Chronic Migraine, Coping, Society

The Underlying Issue of Invisible Illness

As part of National Invisible Chronic Illness Awareness Week last week, bloggers were encouraged to respond to 30 prompts about their illness. I started to respond and was quickly overwhelmed. The prompt “If I had to choose between an invisible illness or visible I would choose. . . .” has lodged itself in my mind and I’m pretty sure it will nag at me until I write about it.

Here’s the thing. Feeling like crap and not having anyone else aware of it stinks. Sometimes I want to scream, “Don’t you know I feel horrendous? Leave me alone!” However, I would not trade the possibility for anonymity that having an invisible illness affords. I like that disclosing my illness is my choice. It provides me an inkling of control and I don’t have to deal with people staring at me (except for when Hart has to practically carry me out of a movie or concert and I know people are marveling at how drunk I must be).

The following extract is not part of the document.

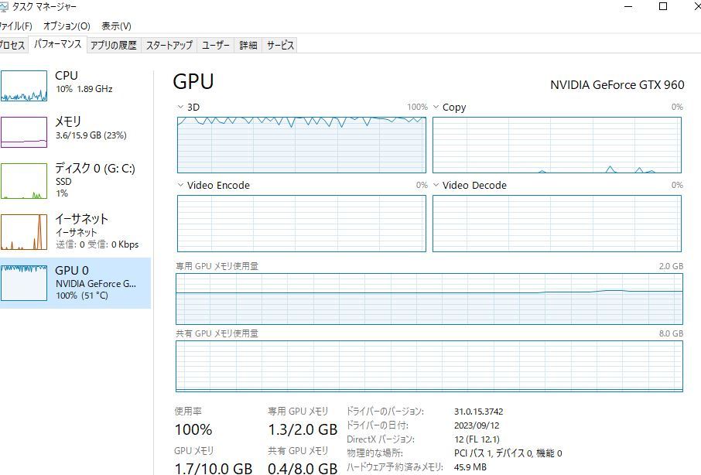Open the Options (オプション) menu
The width and height of the screenshot is (701, 475).
coord(67,26)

Honestly, the problem with migraine is not that no one can see it, but that few people believe it is a serious illness. I think this is the real crux of the issue. After all, cystic fibrosis, epilepsy, cancer and MS can all be invisible, but it seems rare that someone would doubt that people with these diseases endure genuine and significant hardship. Would people believe that migraine, fibromyalgia and myalgic encephalomyelitis (chronic fatigue syndrome) are disabling for some people if we were all in wheelchairs? If medical tests actually showed that something was “wrong”? Does a disease have to carry with it a risk of death or at least a dramatic physical event (like a seizure) for well people to take it seriously? What will it take for people to believe our suffering is real?

Maybe I’m missing something here — what do you think? Is invisibility really the issue or is the underlying problem that no one believes a disease they can’t see or test for?